En renonçant à sa charge, Benoît XVI prenait acte qu’il fallait que quelque chose se passe au sein d’une Église confrontée aux intrigues et au conservatisme de la Curie, aux scandales financiers et moraux et au succès planétaire de mouvements chrétiens extérieurs aux Églises instituées, notamment évangélistes, mais aussi qu’il n’était plus celui par lequel ce quelque chose pouvait advenir.
Toute de pourpre vêtue, la machine romaine a alors mis en branle un dispositif totalement anachronique, mais d’une rare efficacité symbolique. Qu’y a‑t-il de plus anachronique que cette procédure où 115 hommes célibataires, presque tous fort âgés, certes talentueux, mais qui ne seraient pas arrivés où ils sont sans une grande docilité à l’égard de leur institution, désignent secrètement celui qui sera le chef spirituel de plus d’un milliard d’êtres humains, dont une moitié de femmes ?
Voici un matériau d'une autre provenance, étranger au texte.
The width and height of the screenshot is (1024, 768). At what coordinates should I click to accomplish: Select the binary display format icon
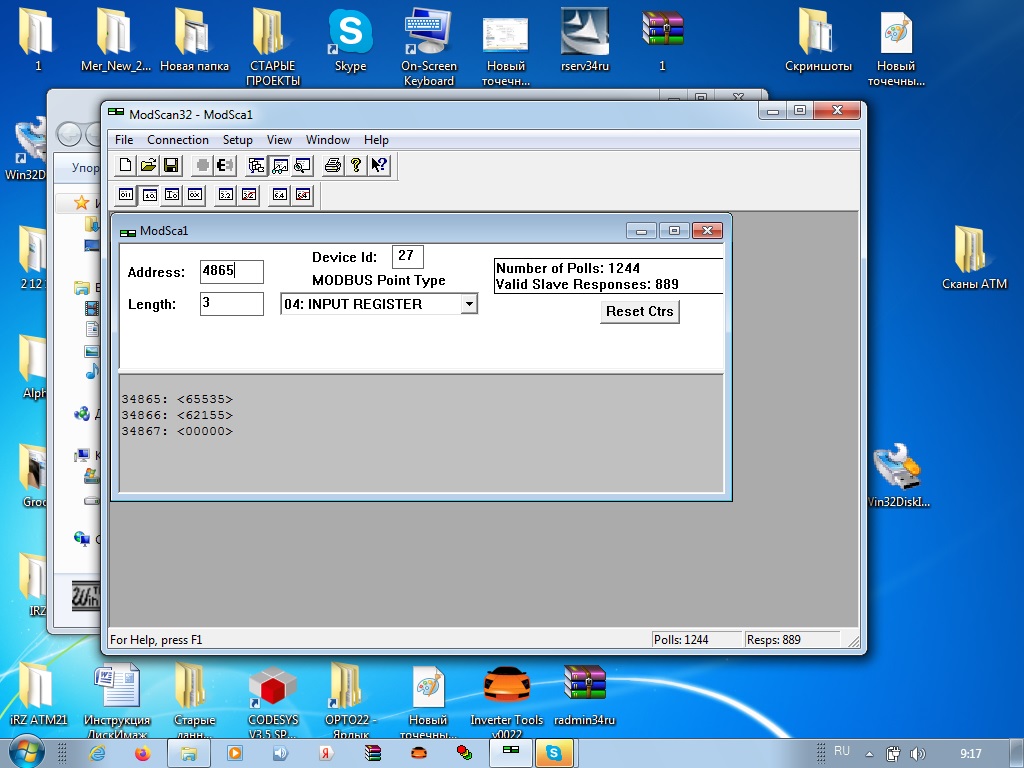[127, 195]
Qu’y a‑t-il de symboliquement plus puissant que ce cérémonial séculaire précédé de mille spéculations dans presque tous les médias du monde, ponctué de multiples rituels dans des lieux majestueux saturés d’une histoire prestigieuse, accompagné des prières de millions de fidèles, scandé par une succession de moments forts comme la lourde porte qui se referme sur le conclave, le suspense plusieurs fois répété de la fumée noire ou blanche, l’habemus papam enfin annoncé, l’attente du nom du cardinal élu et de celui du nouveau pape, sa blanche apparition au balcon de la place Saint-Pierre et la somptueuse cérémonie d’intronisation qui couronne la séquence ?
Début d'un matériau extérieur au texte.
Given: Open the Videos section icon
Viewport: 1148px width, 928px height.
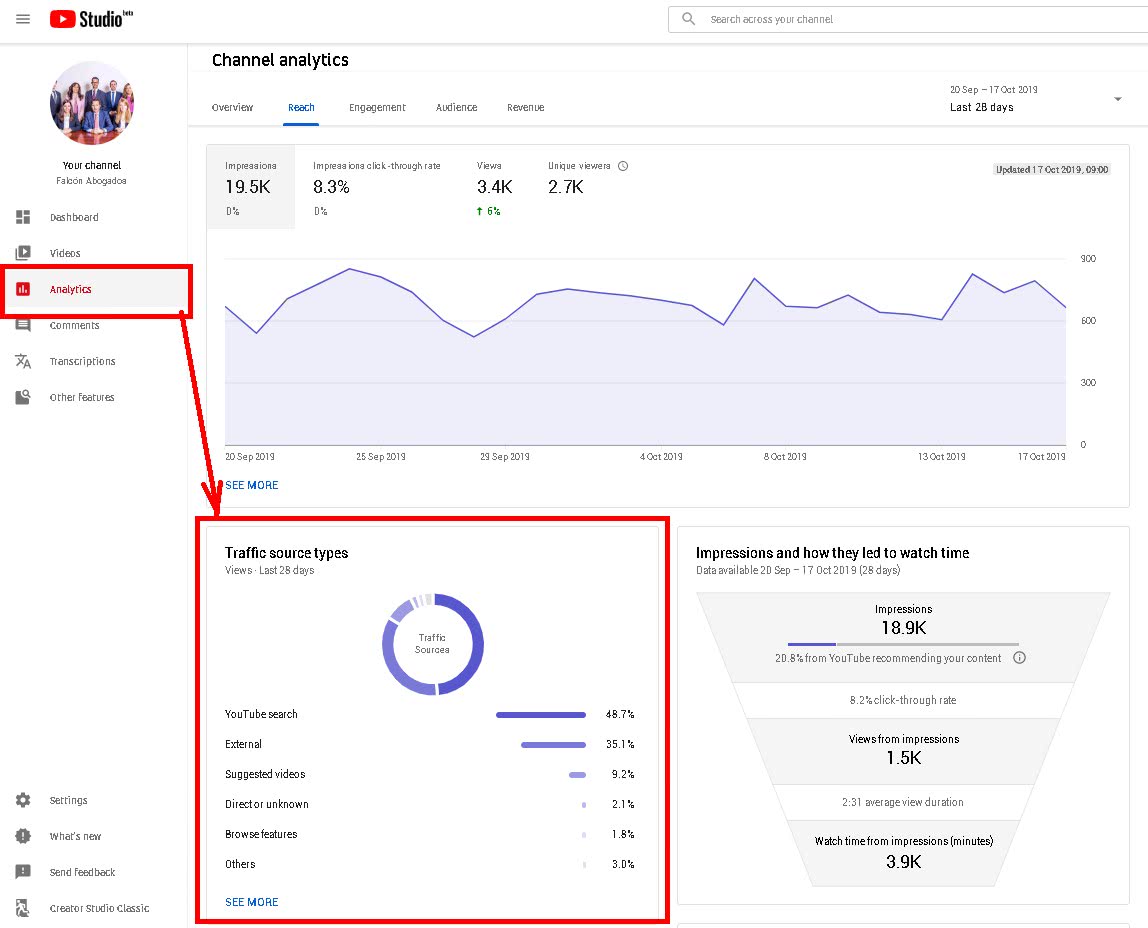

Qu’il ait au départ peu ou beaucoup de charisme, porté par la situation et le prestige de la fonction, le nouveau pape semble soudain, miraculeusement, en avoir un immense. Le moindre des mots et gestes de François est interprété comme le signe d’une qualité humaine et d’une disposition morale qui méritent l’admiration. Sa simplicité acquiert une allure d’autant plus exceptionnelle qu’elle contraste avec le cadre grandiose. Il se passe enfin quelque chose. L’on sent, du côté de la plupart des croyants, une immense volonté d’y croire, tandis que d’autres, croyants ou non, tentent déjà de montrer ses faiblesses face à la dictature, et donc qu’avec lui, il ne se passera sans doute pas grand-chose.
Le constat est là : attitudes d’adhésion ou de rejet, choix électoraux, engagements ou de replis s’expliquent en partie par la volonté que quelque chose se passe et/ou par la lassitude de voir que rien ne se passe vraiment. L’art du prince consiste à convaincre qu’avec lui quelque chose de fort va se passer, qui va conduire à un progrès voire à un changement radical. Qui parvient à incarner cet espoir et sait prendre la main a beaucoup plus de chance de se retrouver en position de force que celui qui reste sur la défensive.